A glorious sunny morning greeted the 25 folk who motored up to Seymour for our May outing. The 5ºC chill soon melted away to provide perfect, still, warm conditions at our first stop – Mangalore Nature Conservation Reserve.

Swift Parrots – Catherine Noone

The 79 hectare flora and fauna reserve is well known for its orchids but at this time of year the hunt was on for other pretty things, such as Painted Buttonquail. The group spread out in all directions on the large network of good tracks through open woodland. Large, ancient gums and the light understorey, along with some cleared avenues for powerlines, provided an excellent range of habitats in a compact area. The background hum from the Goulburn Valley Highway didn’t spook the feathered inhabitants.

Buff-rumped Thornbill – Stephen Garth

Early excitement was generated by Swift Parrots flying over the carpark, repeated later by much closer sightings. White-browed Babblers, Crested Shrike-tits, White-bellied Cuckooshrikes and Brown Treecreepers were seen by many, while a few saw Dusky Woodswallows and Jacky Winters. Gang-gang Cockatoo also put in a guest appearance, as did some raptors casually floating overhead. No Buttonquail, painted or otherwise, but with a bunch of people chatting and trampling around, perhaps this was not so surprising.

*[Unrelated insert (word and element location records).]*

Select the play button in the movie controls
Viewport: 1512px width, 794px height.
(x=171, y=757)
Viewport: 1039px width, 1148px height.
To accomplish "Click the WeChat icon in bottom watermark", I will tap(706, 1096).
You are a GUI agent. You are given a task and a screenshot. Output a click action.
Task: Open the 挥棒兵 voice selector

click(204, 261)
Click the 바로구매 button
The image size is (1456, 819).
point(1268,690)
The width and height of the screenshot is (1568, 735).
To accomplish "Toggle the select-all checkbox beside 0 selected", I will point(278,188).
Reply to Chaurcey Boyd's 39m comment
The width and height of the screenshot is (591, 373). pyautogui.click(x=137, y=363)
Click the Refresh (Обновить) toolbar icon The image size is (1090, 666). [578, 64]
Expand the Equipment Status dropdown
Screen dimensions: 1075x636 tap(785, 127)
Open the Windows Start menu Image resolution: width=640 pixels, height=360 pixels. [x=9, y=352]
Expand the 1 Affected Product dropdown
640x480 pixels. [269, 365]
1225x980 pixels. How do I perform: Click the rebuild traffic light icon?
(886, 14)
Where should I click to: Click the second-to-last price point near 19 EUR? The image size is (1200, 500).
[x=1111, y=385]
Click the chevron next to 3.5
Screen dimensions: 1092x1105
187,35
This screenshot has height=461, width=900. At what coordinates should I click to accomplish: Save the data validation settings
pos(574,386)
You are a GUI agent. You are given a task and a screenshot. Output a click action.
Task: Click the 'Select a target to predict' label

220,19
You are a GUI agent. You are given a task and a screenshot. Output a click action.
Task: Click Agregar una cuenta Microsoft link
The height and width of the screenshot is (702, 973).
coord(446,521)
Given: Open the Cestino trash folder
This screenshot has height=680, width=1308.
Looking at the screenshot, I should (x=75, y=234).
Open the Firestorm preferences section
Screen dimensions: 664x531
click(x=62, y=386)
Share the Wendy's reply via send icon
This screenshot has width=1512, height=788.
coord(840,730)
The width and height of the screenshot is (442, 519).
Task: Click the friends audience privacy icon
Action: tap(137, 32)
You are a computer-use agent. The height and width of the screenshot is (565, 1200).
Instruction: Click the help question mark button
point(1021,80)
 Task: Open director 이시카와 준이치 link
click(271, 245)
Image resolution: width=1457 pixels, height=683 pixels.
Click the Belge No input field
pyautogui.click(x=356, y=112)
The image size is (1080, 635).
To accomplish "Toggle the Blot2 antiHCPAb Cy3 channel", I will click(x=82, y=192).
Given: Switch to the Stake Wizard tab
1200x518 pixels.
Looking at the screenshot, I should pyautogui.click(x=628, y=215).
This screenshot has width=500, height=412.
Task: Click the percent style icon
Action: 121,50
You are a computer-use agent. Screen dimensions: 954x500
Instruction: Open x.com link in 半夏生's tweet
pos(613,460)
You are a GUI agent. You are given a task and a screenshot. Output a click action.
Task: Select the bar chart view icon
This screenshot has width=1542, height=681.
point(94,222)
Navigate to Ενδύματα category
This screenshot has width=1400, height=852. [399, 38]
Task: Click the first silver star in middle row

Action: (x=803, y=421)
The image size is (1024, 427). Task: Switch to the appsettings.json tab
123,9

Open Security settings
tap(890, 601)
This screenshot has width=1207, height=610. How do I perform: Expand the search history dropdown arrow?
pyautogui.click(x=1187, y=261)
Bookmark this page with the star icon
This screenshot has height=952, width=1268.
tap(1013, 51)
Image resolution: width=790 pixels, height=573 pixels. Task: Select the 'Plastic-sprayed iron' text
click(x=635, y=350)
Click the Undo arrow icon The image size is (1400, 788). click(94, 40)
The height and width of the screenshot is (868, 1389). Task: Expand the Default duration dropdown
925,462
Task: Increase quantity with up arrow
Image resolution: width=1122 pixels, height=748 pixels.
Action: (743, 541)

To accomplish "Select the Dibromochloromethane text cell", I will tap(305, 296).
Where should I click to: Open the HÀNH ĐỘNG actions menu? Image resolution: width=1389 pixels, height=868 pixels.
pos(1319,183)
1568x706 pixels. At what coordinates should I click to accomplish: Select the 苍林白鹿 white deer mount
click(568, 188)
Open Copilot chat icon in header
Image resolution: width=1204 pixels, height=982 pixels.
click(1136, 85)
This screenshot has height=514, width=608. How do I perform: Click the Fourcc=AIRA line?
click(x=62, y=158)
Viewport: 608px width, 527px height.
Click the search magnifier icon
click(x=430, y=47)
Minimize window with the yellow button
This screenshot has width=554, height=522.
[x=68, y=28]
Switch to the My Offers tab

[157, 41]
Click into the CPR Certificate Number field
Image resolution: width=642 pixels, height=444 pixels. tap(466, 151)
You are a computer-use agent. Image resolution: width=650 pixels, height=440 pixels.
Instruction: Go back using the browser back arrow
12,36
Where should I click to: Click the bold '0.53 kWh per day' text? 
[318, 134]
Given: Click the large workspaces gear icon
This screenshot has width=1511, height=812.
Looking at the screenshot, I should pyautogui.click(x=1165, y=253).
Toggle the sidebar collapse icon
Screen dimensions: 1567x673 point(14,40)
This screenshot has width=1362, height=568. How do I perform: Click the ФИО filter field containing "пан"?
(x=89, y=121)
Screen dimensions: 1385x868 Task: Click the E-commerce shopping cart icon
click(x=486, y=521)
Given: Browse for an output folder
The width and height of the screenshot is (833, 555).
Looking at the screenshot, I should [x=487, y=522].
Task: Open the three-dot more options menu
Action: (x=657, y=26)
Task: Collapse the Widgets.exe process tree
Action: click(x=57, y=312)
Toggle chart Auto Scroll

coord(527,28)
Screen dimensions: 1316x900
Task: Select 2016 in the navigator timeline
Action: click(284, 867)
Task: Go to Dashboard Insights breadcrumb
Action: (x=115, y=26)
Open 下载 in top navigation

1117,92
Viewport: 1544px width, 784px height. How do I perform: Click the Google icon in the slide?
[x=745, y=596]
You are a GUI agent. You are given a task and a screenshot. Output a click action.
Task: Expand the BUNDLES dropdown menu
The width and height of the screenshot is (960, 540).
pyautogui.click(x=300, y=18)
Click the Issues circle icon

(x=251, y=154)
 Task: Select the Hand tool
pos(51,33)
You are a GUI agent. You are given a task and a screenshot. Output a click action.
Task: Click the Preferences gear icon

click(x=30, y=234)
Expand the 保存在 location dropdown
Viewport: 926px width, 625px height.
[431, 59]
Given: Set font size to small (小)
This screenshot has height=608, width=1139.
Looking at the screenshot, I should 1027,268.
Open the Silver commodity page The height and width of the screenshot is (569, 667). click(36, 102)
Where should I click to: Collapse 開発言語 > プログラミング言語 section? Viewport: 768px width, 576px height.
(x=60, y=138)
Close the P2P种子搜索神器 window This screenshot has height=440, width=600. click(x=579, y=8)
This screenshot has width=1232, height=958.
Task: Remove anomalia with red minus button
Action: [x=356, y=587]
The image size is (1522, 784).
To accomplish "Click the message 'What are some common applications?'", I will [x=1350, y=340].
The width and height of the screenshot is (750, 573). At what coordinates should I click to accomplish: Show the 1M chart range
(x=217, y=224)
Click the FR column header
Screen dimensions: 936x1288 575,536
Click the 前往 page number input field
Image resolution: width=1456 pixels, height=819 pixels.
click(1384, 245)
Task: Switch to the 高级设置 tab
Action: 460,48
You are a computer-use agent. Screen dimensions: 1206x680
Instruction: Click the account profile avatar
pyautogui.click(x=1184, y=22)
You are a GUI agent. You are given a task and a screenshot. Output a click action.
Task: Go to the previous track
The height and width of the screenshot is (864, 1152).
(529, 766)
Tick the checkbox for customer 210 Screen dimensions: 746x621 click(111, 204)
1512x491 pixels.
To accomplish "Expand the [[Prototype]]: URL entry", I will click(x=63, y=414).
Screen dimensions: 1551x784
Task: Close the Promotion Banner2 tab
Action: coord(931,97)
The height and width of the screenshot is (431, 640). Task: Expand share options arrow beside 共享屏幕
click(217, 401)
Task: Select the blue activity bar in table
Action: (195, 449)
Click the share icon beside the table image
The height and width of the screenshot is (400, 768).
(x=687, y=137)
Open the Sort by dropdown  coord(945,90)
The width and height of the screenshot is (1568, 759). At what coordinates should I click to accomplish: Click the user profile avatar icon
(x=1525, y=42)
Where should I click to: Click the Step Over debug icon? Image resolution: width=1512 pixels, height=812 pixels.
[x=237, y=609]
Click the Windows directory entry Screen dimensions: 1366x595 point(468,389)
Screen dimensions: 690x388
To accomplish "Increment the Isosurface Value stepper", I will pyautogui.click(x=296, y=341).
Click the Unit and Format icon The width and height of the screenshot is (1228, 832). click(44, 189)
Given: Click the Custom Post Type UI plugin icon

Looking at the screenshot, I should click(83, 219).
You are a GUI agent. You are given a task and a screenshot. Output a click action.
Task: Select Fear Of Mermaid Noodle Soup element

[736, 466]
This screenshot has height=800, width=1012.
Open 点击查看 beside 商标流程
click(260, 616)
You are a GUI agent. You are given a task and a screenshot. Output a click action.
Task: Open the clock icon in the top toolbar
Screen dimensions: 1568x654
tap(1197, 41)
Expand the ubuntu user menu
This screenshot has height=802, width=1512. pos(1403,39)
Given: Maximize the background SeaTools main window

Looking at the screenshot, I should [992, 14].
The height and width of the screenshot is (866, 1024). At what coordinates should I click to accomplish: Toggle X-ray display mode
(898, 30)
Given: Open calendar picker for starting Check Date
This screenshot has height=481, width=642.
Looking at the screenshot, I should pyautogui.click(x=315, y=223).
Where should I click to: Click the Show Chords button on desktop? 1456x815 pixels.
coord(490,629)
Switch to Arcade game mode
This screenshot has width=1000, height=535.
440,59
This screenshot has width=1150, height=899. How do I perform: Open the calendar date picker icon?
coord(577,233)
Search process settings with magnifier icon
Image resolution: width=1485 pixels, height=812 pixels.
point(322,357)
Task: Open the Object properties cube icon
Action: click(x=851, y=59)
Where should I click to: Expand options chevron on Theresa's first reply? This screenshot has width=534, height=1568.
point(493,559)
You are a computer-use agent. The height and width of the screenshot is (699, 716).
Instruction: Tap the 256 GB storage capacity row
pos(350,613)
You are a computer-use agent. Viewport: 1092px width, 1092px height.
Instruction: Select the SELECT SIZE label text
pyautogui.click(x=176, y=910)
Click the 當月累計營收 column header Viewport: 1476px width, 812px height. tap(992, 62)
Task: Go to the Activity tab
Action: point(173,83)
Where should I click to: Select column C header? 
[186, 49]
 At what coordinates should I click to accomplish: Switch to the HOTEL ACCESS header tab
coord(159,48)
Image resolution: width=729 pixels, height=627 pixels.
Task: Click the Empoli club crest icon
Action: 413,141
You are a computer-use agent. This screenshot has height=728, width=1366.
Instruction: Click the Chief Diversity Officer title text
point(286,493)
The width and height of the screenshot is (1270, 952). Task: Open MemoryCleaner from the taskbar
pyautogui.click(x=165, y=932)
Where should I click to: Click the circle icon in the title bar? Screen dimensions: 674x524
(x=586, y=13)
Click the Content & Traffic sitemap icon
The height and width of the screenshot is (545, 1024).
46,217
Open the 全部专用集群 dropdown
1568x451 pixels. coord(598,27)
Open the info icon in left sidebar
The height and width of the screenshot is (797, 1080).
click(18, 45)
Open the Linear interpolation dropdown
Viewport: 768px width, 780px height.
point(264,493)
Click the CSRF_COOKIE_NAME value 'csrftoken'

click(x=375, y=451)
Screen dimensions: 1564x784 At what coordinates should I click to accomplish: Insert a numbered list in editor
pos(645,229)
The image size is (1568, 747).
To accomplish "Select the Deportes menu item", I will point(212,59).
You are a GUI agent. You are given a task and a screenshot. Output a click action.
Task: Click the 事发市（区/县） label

Mangalore Nature Conservation Reserve – Ruth Ault

Late morning we adjourned ten minutes south to Lions Park in Seymour for lunch. The riverside park was extensive and in a beautiful setting. The wide, shallow section of the Goulburn River and majestic eucalypts provided a lovely space to share sightings and the species we had dipped out on. A large, dying gum directly above our picnic provided a focus for debate and perhaps a little anxiety.

Crested Shrike-tit – Stephen Garth

Onwards after lunch took us ten minutes east to the Seymour Bushland Park. The 62 hectare site has been regenerating into parkland since 1978. Prior to this it was the Kitchener Military Camp and then a staging ground for armed forces in the two World Wars. Decommissioned in the 1960s, it was then used for grazing before reverting to natural woodland.

Scarlet Robin – Chris Dubar

The good, level tracks offered a choice of short 1.3km or long 2.8km loops. The longer option took in a lake, rifle range and grenade pits – luckily only the first was still in use. As the afternoon clouded over, photos became more challenging but many added Scarlet Robins to their morning sightings of Eastern Yellow and Flame. Varied Sitella, a small flock of White-winged Chough and a very shy Speckled Warbler added some excitement and a Golden Whistler put in an appearance, making up for the absence of Gilbert’s Whistlers during the morning.

Varied Sitella – Phil Marley

The day was a lovely outing in excellent locations offering some interesting and unusual birds for our group amongst the 54 species recorded. Thanks to John Van Doorn for being our expert guide and to Peter Bennet for the usual excellent logistics.